Dynamical Response of Correlated Electrons in Solids Probed by Inelastic Scattering Experiments: An Ab Initio Theoretical Perspective

TL;DR

This paper uses ab initio methods to analyze the excitation spectra of correlated electrons in metals, revealing that many observed anomalies are due to band-structure effects rather than strong correlations, and discusses implications for electronic excitation theories.

Contribution

The study applies time-dependent density-functional theory and GW approximation to clarify the origins of anomalies in electron excitation spectra, offering a new perspective on electronic excitations in materials.

Findings

Anomalies in experimental data are explained by band-structure effects.

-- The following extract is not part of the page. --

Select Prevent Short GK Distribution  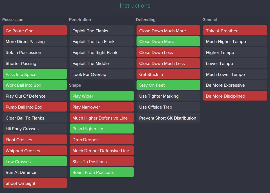tap(168, 118)
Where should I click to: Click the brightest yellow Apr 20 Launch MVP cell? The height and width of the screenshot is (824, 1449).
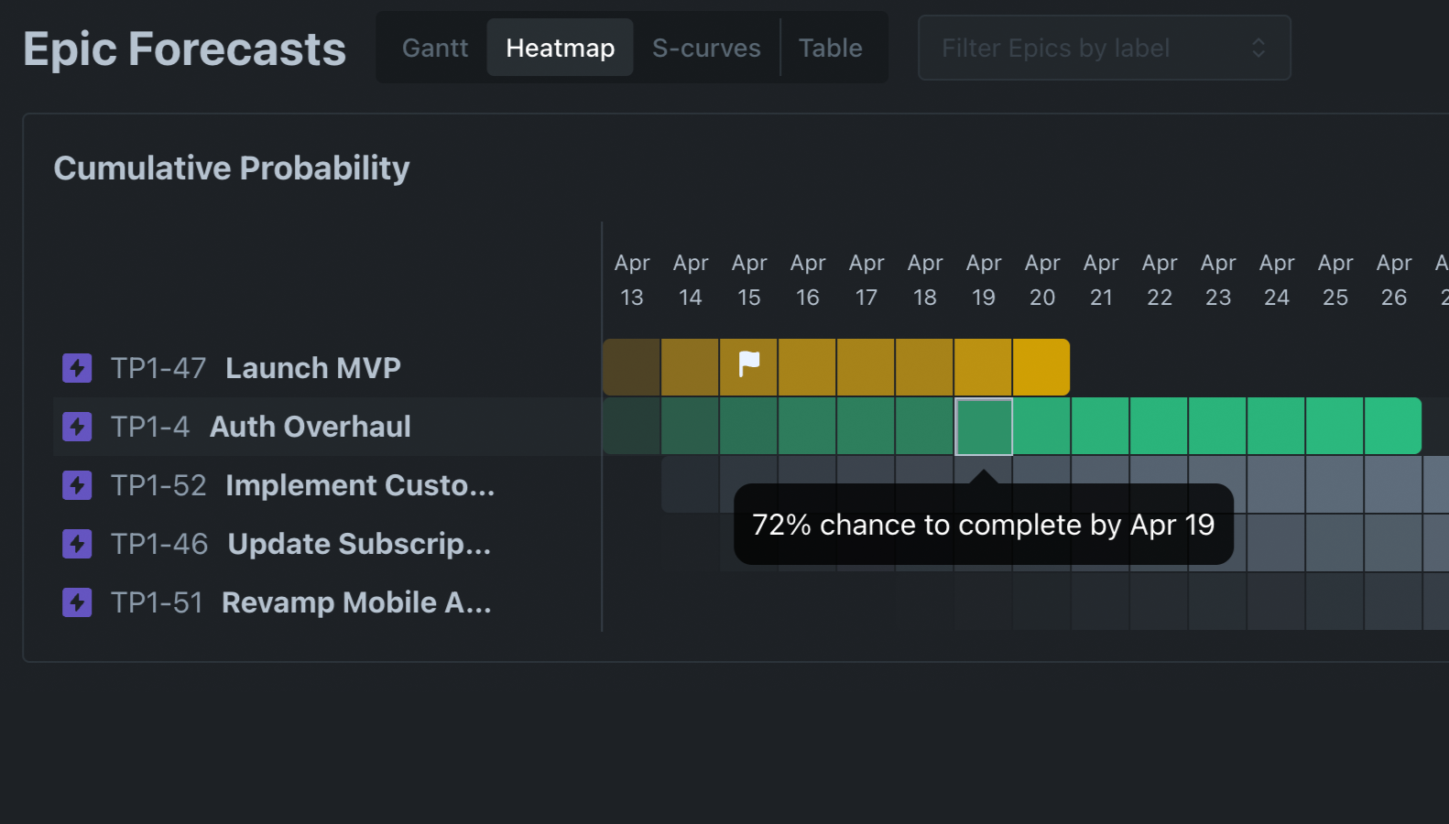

Calculated lifetimes of plasmons match experimental observations.

Electron momentum density in Li is characterized using GW approximation.

Abstract

We present results of ab initio theoretical investigations of the excitation spectra of correlated electrons in metals (Al, K, and Li) and their interplay with inelastic scattering experiments. We resolve various anomalies contained in the data, which were originally viewed as signatures of strong dynamical electronic correlations; we show that, instead, the anomalies are due to band-structure effects. The underlying theoretical framework in our density-response calculations is time-dependent density-functional theory; with this scheme we discuss the lifetime of the K plasmon, and the dynamical structure factor of Al. From a self-consistent solution of the Dyson equation in the GW approximation for the electron self-energy, we discuss the electron momentum density in Li. Our results and methods point to a new way of thinking about electronic excitations in real materials. The main challenge ahead is the proper treatment of dynamical correlations for realistic representations of the band structure.